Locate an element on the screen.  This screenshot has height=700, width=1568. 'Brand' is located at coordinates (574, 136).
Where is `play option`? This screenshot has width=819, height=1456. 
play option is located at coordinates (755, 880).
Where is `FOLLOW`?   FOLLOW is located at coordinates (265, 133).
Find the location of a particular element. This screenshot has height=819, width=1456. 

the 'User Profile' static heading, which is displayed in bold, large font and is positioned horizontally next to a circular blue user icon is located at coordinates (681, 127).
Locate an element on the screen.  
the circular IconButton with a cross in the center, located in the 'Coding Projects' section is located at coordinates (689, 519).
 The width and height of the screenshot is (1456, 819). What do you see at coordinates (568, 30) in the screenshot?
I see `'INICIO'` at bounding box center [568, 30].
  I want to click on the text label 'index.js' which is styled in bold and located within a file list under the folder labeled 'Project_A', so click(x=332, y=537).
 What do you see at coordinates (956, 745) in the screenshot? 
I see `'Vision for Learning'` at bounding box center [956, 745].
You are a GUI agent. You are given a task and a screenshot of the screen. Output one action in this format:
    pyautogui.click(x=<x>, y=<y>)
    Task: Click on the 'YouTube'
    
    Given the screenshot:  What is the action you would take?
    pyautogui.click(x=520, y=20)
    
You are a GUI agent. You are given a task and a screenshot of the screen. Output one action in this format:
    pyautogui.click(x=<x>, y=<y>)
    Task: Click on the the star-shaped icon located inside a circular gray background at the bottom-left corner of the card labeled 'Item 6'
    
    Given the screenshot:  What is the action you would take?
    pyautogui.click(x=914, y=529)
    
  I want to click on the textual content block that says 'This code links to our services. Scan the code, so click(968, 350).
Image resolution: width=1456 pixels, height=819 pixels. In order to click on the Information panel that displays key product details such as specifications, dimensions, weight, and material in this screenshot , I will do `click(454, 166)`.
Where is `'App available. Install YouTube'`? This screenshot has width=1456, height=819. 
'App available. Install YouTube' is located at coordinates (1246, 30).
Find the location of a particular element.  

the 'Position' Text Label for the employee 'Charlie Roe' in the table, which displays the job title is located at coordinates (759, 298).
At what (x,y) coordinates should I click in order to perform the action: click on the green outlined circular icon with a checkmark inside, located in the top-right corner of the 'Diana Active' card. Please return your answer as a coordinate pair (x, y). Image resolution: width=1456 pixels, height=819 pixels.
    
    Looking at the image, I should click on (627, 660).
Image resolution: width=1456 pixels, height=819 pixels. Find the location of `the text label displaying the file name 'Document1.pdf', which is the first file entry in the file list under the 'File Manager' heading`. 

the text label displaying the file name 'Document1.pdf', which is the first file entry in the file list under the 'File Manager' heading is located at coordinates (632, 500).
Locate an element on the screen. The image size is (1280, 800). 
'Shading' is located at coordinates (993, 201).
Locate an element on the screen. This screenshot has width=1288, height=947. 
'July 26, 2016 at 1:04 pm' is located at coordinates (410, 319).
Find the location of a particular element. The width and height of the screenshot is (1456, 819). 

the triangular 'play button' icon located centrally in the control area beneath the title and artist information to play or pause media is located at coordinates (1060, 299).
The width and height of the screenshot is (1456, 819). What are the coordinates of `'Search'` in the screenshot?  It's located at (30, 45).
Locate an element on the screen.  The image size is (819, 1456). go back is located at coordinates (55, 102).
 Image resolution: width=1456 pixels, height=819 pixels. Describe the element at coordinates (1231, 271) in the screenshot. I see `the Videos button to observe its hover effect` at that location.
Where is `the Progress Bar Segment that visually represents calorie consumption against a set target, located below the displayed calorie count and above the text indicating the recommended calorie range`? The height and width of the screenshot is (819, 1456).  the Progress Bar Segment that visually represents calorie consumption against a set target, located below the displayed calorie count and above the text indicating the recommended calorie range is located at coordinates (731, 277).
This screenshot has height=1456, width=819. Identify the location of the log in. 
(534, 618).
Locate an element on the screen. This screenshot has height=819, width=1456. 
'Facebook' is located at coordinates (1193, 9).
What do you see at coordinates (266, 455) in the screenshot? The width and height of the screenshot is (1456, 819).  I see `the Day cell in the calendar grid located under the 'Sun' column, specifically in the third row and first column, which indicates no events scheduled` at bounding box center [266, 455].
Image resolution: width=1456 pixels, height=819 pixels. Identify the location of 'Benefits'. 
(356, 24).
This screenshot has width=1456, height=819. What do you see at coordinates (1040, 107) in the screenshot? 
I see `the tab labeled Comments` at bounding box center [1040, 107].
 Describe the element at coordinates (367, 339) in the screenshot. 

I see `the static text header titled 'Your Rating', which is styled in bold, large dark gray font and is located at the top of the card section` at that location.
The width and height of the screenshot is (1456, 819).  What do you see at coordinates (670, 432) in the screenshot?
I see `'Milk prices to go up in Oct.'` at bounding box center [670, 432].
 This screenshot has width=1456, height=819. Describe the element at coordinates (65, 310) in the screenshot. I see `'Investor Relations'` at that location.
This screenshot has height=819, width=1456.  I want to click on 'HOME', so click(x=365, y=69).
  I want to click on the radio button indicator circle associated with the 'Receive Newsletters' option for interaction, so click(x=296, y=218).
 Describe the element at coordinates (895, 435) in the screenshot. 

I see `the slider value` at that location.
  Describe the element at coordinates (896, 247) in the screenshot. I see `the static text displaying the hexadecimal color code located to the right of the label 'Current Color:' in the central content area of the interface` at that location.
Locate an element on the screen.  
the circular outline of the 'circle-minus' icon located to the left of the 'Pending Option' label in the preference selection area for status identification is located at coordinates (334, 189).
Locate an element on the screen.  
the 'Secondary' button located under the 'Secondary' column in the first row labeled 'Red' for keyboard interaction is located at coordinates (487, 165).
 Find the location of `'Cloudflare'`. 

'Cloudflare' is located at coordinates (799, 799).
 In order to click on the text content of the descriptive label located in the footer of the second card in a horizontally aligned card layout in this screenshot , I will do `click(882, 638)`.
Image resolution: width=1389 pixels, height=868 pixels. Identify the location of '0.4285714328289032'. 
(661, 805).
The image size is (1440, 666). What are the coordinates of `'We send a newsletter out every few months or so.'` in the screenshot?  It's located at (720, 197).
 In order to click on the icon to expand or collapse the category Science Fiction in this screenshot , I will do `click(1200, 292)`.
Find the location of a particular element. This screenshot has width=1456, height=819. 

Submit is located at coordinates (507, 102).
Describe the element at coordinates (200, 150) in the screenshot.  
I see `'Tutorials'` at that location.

• [WHAT IS BEING ASKED]:
Convert the entries above into a JSON array of strings, with one string per line and blank lines omitted.

• [SOLUTION TO THIS EXERCISE]:
[
  "Locate an element on the screen.  This screenshot has height=700, width=1568. 'Brand' is located at coordinates (574, 136).",
  "Where is `play option`? This screenshot has width=819, height=1456. ",
  "play option is located at coordinates (755, 880).",
  "Where is `FOLLOW`?   FOLLOW is located at coordinates (265, 133).",
  "Find the location of a particular element. This screenshot has height=819, width=1456. ",
  "the 'User Profile' static heading, which is displayed in bold, large font and is positioned horizontally next to a circular blue user icon is located at coordinates (681, 127).",
  "Locate an element on the screen.  ",
  "the circular IconButton with a cross in the center, located in the 'Coding Projects' section is located at coordinates (689, 519).",
  " The width and height of the screenshot is (1456, 819). What do you see at coordinates (568, 30) in the screenshot?",
  "I see `'INICIO'` at bounding box center [568, 30].",
  "  I want to click on the text label 'index.js' which is styled in bold and located within a file list under the folder labeled 'Project_A', so click(x=332, y=537).",
  " What do you see at coordinates (956, 745) in the screenshot? ",
  "I see `'Vision for Learning'` at bounding box center [956, 745].",
  "You are a GUI agent. You are given a task and a screenshot of the screen. Output one action in this format:",
  "    pyautogui.click(x=<x>, y=<y>)",
  "    Task: Click on the 'YouTube'",
  "    Given the screenshot:  What is the action you would take?",
  "    pyautogui.click(x=520, y=20)",
  "You are a GUI agent. You are given a task and a screenshot of the screen. Output one action in this format:",
  "    pyautogui.click(x=<x>, y=<y>)",
  "    Task: Click on the the star-shaped icon located inside a circular gray background at the bottom-left corner of the card labeled 'Item 6'",
  "    Given the screenshot:  What is the action you would take?",
  "    pyautogui.click(x=914, y=529)",
  "  I want to click on the textual content block that says 'This code links to our services. Scan the code, so click(968, 350).",
  "Image resolution: width=1456 pixels, height=819 pixels. In order to click on the Information panel that displays key product details such as specifications, dimensions, weight, and material in this screenshot , I will do `click(454, 166)`.",
  "Where is `'App available. Install YouTube'`? This screenshot has width=1456, height=819. ",
  "'App available. Install YouTube' is located at coordinates (1246, 30).",
  "Find the location of a particular element.  ",
  "the 'Position' Text Label for the employee 'Charlie Roe' in the table, which displays the job title is located at coordinates (759, 298).",
  "At what (x,y) coordinates should I click in order to perform the action: click on the green outlined circular icon with a checkmark inside, located in the top-right corner of the 'Diana Active' card. Please return your answer as a coordinate pair (x, y). Image resolution: width=1456 pixels, height=819 pixels.",
  "    Looking at the image, I should click on (627, 660).",
  "Image resolution: width=1456 pixels, height=819 pixels. Find the location of `the text label displaying the file name 'Document1.pdf', which is the first file entry in the file list under the 'File Manager' heading`. ",
  "the text label displaying the file name 'Document1.pdf', which is the first file entry in the file list under the 'File Manager' heading is located at coordinates (632, 500).",
  "Locate an element on the screen. The image size is (1280, 800). ",
  "'Shading' is located at coordinates (993, 201).",
  "Locate an element on the screen. This screenshot has width=1288, height=947. ",
  "'July 26, 2016 at 1:04 pm' is located at coordinates (410, 319).",
  "Find the location of a particular element. The width and height of the screenshot is (1456, 819). ",
  "the triangular 'play button' icon located centrally in the control area beneath the title and artist information to play or pause media is located at coordinates (1060, 299).",
  "The width and height of the screenshot is (1456, 819). What are the coordinates of `'Search'` in the screenshot?  It's located at (30, 45).",
  "Locate an element on the screen.  The image size is (819, 1456). go back is located at coordinates (55, 102).",
  " Image resolution: width=1456 pixels, height=819 pixels. Describe the element at coordinates (1231, 271) in the screenshot. I see `the Videos button to observe its hover effect` at that location.",
  "Where is `the Progress Bar Segment that visually represents calorie consumption against a set target, located below the displayed calorie count and above the text indicating the recommended calorie range`? The height and width of the screenshot is (819, 1456).  the Progress Bar Segment that visually represents calorie consumption against a set target, located below the displayed calorie count and above the text indicating the recommended calorie range is located at coordinates (731, 277).",
  "This screenshot has height=1456, width=819. Identify the location of the log in. ",
  "(534, 618).",
  "Locate an element on the screen. This screenshot has height=819, width=1456. ",
  "'Facebook' is located at coordinates (1193, 9).",
  "What do you see at coordinates (266, 455) in the screenshot? The width and height of the screenshot is (1456, 819).  I see `the Day cell in the calendar grid located under the 'Sun' column, specifically in the third row and first column, which indicates no events scheduled` at bounding box center [266, 455].",
  "Image resolution: width=1456 pixels, height=819 pixels. Identify the location of 'Benefits'. ",
  "(356, 24).",
  "This screenshot has width=1456, height=819. What do you see at coordinates (1040, 107) in the screenshot? ",
  "I see `the tab labeled Comments` at bounding box center [1040, 107].",
  " Describe the element at coordinates (367, 339) in the screenshot. ",
  "I see `the static text header titled 'Your Rating', which is styled in bold, large dark gray font and is located at the top of the card section` at that location.",
  "The width and height of the screenshot is (1456, 819).  What do you see at coordinates (670, 432) in the screenshot?",
  "I see `'Milk prices to go up in Oct.'` at bounding box center [670, 432].",
  " This screenshot has width=1456, height=819. Describe the element at coordinates (65, 310) in the screenshot. I see `'Investor Relations'` at that location.",
  "This screenshot has height=819, width=1456.  I want to click on 'HOME', so click(x=365, y=69).",
  "  I want to click on the radio button indicator circle associated with the 'Receive Newsletters' option for interaction, so click(x=296, y=218).",
  " Describe the element at coordinates (895, 435) in the screenshot. ",
  "I see `the slider value` at that location.",
  "  Describe the element at coordinates (896, 247) in the screenshot. I see `the static text displaying the hexadecimal color code located to the right of the label 'Current Color:' in the central content area of the interface` at that location.",
  "Locate an element on the screen.  ",
  "the circular outline of the 'circle-minus' icon located to the left of the 'Pending Option' label in the preference selection area for status identification is located at coordinates (334, 189).",
  "Locate an element on the screen.  ",
  "the 'Secondary' button located under the 'Secondary' column in the first row labeled 'Red' for keyboard interaction is located at coordinates (487, 165).",
  " Find the location of `'Cloudflare'`. ",
  "'Cloudflare' is located at coordinates (799, 799).",
  " In order to click on the text content of the descriptive label located in the footer of the second card in a horizontally aligned card layout in this screenshot , I will do `click(882, 638)`.",
  "Image resolution: width=1389 pixels, height=868 pixels. Identify the location of '0.4285714328289032'. ",
  "(661, 805).",
  "The image size is (1440, 666). What are the coordinates of `'We send a newsletter out every few months or so.'` in the screenshot?  It's located at (720, 197).",
  " In order to click on the icon to expand or collapse the category Science Fiction in this screenshot , I will do `click(1200, 292)`.",
  "Find the location of a particular element. This screenshot has width=1456, height=819. ",
  "Submit is located at coordinates (507, 102).",
  "Describe the element at coordinates (200, 150) in the screenshot.  ",
  "I see `'Tutorials'` at that location."
]